● **SELECTED EXTRACT**:
-*-
In 2025, I chose to perform a tender sabotage on history. I took an antique glass shade, a silent relic from the era of kerosene lamps, and I shattered it with intention. There is a profound intimacy in breaking something whole to discover its parts. This was not an act of destruction, but a purposeful deconstruction of time. I selected only the shards that possessed the strength to carry our past forward into a new light.
This lamp functions as a solitary planet within a curious universe. The shade itself is the core, but it is no longer smooth or predictable. It bears the weight of our collective memory, locked in monochrome glimpses of human striving. We see a man undergoing a hair transplant under the relentless gaze of the media, a frozen testament to our vanity and our deep fear of decay. Beside him floats an advertisement for a modern moped from 1964. It represents our old dreams of mobility and freedom, now held still as a fossilized moment. The man seeks to repair his exterior, while the moped promises an escape that has long since dissolved into nostalgia.
Orbiting this planet are the colored satellites. They are the only sources of pigment in a landscape otherwise ruled by the grey of memory. These satellites cast their vibrant hues out into the void, serving as a reminder that while our history may feel tattered, life itself remains a kaleidoscope of motion. They are like small, cheerful observers who refuse to let the planet slip into silence. They splash crimson, gold, and emerald light across the man’s surgery, as if mocking the gravity of our worldly concerns with a cosmic wink.
-*-
● **TASK INSTRUCTIONS**:
(1) Rewrite the lamp text between "This lamp functions" and "dissolved into nostalgia.", inclusive, changing every "moped" to "scooter".
(2) Answer these questions from the lamp text:
(a) In what year was the antique glass shade broken?
(b) What year is the moped advertisement from?
(c) Which three colors of light do the satellites splash across the man's surgery?
The listing that follows comes from a separate, unrelated source.
-*-
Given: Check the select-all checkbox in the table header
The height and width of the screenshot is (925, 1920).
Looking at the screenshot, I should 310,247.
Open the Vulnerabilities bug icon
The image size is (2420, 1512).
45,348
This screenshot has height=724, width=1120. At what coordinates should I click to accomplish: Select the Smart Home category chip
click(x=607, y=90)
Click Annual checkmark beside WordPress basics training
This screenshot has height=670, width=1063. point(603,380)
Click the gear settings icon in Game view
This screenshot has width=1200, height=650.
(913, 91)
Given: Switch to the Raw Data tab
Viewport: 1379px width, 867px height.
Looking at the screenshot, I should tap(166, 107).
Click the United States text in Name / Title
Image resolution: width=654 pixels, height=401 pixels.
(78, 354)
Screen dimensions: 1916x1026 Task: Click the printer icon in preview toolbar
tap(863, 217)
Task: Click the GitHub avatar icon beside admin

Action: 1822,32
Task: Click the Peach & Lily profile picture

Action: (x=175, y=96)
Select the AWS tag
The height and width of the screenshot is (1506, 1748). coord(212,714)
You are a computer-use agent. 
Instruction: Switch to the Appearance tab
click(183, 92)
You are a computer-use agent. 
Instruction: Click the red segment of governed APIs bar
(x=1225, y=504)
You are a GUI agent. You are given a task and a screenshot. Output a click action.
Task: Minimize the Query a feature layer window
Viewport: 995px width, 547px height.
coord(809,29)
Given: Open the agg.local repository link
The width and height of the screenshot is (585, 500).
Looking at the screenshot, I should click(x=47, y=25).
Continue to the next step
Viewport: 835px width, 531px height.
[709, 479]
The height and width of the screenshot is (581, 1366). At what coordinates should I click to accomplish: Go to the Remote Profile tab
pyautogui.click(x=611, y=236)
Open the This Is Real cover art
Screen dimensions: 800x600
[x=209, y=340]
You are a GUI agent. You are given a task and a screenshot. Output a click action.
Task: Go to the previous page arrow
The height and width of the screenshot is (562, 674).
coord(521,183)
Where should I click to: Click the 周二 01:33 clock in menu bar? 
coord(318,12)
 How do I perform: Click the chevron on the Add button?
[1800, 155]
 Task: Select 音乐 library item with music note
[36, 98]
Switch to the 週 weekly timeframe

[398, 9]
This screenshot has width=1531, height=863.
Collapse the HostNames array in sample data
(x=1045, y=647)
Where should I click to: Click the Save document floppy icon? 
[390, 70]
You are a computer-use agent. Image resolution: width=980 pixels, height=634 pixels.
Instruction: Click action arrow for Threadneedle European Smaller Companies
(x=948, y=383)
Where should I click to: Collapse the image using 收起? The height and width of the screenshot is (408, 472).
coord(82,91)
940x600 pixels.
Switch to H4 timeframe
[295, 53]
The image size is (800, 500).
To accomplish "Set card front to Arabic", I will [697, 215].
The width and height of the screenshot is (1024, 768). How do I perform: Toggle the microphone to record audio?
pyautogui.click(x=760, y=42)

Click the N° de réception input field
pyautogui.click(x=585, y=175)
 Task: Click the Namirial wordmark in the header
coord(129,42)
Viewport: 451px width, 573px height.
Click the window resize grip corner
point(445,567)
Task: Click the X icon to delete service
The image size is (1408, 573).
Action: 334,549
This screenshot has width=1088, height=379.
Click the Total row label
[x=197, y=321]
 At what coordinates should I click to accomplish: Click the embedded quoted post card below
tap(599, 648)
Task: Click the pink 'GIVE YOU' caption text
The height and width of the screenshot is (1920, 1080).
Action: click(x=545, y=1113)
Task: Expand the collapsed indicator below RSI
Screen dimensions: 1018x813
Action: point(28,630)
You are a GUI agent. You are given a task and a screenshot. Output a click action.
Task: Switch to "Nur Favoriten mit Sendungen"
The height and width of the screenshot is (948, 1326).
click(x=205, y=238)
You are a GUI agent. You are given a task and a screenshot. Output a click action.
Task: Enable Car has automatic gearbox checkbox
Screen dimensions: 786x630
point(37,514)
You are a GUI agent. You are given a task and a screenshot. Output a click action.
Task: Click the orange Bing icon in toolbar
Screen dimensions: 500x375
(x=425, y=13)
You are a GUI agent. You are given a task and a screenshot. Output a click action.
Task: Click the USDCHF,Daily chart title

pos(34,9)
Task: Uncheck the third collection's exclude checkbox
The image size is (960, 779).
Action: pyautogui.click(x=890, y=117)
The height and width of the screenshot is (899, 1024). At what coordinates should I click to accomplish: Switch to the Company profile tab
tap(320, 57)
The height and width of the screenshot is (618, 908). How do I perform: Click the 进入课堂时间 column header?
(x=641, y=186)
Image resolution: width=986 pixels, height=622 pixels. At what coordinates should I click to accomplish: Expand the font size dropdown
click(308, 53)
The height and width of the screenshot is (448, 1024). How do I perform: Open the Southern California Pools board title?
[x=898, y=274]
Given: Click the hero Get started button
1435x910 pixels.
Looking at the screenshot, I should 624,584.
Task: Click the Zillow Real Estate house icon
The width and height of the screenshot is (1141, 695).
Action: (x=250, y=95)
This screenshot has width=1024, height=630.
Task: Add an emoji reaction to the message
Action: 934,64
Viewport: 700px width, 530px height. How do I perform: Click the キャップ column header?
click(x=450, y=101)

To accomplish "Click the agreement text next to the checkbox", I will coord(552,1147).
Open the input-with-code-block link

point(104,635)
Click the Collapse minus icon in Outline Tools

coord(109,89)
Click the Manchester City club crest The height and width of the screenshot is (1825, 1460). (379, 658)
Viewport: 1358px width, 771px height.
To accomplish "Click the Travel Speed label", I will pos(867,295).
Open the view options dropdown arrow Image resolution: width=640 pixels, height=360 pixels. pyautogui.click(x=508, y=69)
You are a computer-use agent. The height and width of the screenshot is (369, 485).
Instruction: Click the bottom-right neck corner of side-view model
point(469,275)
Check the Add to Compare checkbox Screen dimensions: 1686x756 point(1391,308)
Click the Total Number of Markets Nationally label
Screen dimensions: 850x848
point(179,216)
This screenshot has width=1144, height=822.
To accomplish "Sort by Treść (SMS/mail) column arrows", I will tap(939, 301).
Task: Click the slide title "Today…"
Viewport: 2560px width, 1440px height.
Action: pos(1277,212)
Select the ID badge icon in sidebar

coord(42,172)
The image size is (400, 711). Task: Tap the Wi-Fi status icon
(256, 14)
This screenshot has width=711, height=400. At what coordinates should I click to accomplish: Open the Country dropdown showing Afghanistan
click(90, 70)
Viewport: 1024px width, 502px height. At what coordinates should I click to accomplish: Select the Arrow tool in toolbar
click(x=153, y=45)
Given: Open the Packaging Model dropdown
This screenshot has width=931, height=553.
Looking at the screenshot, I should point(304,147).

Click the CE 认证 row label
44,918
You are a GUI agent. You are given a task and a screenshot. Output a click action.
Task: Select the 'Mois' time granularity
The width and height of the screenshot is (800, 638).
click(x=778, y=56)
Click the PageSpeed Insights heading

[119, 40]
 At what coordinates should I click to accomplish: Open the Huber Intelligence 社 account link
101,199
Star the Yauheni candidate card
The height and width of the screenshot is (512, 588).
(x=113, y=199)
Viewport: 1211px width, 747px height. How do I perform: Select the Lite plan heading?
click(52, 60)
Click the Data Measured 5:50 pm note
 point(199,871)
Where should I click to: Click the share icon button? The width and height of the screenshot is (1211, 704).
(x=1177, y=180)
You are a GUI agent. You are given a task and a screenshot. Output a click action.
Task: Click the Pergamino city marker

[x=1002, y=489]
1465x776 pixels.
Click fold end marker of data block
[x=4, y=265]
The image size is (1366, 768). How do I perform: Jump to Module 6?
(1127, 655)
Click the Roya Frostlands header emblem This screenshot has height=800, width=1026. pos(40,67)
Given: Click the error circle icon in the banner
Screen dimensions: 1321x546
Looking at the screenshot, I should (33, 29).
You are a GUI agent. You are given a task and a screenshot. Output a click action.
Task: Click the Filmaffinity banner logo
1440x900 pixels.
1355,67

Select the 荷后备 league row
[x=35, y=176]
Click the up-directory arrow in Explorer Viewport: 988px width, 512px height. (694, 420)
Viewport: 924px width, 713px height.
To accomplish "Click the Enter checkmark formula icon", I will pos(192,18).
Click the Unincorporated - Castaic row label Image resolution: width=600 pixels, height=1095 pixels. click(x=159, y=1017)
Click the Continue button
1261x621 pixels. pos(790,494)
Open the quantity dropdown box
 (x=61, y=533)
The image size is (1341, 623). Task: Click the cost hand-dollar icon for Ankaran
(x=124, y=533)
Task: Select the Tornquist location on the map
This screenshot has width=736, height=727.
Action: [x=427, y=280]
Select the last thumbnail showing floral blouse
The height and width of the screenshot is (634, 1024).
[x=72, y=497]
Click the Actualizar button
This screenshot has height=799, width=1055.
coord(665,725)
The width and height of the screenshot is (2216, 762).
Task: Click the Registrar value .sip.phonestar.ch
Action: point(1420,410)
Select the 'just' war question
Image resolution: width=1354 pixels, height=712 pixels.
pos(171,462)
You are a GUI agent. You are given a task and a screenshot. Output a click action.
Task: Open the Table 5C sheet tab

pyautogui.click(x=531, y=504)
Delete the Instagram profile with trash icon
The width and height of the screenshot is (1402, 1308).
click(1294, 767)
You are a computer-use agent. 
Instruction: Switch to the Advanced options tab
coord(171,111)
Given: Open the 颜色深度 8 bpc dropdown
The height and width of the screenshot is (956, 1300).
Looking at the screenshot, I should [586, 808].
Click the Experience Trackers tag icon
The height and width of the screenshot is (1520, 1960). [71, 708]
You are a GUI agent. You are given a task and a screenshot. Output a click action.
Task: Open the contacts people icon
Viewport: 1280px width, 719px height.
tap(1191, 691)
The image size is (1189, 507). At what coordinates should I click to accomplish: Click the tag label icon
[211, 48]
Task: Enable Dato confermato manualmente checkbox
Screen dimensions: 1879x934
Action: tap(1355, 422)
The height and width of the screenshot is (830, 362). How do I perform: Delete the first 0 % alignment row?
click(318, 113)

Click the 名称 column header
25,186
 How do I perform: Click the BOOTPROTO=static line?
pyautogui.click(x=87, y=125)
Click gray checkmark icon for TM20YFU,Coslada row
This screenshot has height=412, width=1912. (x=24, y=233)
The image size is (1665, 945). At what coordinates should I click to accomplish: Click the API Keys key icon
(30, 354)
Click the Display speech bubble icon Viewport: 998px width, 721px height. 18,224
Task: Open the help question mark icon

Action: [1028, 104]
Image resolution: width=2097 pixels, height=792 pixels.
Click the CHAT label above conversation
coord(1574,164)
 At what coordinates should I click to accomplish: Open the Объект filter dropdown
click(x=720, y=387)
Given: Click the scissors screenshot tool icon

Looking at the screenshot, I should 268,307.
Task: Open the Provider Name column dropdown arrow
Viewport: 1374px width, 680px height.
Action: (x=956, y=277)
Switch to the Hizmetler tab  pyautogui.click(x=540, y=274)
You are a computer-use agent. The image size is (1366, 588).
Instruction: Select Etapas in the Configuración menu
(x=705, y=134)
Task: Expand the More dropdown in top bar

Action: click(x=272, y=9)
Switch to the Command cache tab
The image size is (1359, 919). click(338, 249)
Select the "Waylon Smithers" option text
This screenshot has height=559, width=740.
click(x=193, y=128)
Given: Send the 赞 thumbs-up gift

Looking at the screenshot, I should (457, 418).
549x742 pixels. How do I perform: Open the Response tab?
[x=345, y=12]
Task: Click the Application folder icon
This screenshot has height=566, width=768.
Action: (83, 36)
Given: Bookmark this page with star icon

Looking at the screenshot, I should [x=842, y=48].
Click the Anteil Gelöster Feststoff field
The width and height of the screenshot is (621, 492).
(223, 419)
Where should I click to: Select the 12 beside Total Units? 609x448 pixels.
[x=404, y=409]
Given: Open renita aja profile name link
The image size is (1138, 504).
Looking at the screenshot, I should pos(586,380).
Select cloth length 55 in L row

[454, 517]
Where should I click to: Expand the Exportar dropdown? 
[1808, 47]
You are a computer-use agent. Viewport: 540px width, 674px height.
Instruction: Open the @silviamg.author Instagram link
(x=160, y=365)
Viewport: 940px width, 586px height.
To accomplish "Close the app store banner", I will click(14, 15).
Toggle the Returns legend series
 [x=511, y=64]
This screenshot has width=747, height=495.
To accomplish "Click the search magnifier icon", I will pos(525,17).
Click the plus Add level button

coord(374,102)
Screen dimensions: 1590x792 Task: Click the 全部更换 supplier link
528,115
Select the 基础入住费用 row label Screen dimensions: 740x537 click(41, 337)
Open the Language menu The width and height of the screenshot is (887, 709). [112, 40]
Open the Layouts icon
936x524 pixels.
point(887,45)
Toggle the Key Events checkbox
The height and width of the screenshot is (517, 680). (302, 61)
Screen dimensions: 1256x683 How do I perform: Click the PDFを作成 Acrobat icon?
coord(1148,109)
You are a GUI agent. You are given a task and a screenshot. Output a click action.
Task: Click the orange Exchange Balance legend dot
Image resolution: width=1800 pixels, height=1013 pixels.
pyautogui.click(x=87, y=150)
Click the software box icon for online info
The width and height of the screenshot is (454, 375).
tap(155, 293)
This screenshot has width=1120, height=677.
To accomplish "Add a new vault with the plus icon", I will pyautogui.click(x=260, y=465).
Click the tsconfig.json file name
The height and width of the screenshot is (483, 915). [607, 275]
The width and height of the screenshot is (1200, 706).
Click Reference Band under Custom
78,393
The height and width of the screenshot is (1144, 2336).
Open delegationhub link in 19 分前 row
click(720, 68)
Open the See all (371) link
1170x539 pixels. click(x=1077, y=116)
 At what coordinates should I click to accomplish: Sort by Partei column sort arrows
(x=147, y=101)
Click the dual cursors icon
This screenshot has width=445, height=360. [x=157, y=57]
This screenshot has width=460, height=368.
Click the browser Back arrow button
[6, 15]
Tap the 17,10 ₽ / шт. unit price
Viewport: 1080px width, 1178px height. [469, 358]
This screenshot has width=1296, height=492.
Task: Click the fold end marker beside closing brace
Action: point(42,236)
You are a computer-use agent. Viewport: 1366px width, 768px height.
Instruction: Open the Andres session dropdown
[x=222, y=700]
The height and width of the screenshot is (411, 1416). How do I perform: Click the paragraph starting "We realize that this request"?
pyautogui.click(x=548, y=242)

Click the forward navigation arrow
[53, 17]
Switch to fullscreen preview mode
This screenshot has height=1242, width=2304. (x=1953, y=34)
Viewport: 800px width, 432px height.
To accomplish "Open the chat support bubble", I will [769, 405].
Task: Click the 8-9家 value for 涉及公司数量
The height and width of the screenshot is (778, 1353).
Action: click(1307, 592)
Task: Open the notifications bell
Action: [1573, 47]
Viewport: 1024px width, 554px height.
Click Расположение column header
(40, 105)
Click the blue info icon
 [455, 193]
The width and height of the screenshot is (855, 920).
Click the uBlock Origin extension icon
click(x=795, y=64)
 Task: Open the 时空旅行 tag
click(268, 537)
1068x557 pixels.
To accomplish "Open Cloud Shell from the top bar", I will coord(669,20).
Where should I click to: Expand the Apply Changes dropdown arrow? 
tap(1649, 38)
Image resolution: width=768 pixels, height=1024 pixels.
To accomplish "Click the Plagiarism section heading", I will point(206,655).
-*-
● **RESULTS OF THE EXERCISE**:
(1)
This lamp functions as a solitary planet within a curious universe. The shade itself is the core, but it is no longer smooth or predictable. It bears the weight of our collective memory, locked in monochrome glimpses of human striving. We see a man undergoing a hair transplant under the relentless gaze of the media, a frozen testament to our vanity and our deep fear of decay. Beside him floats an advertisement for a modern scooter from 1964. It represents our old dreams of mobility and freedom, now held still as a fossilized moment. The man seeks to repair his exterior, while the scooter promises an escape that has long since dissolved into nostalgia.

(2)
(a) 2025
(b) 1964
(c) Crimson, gold, and emerald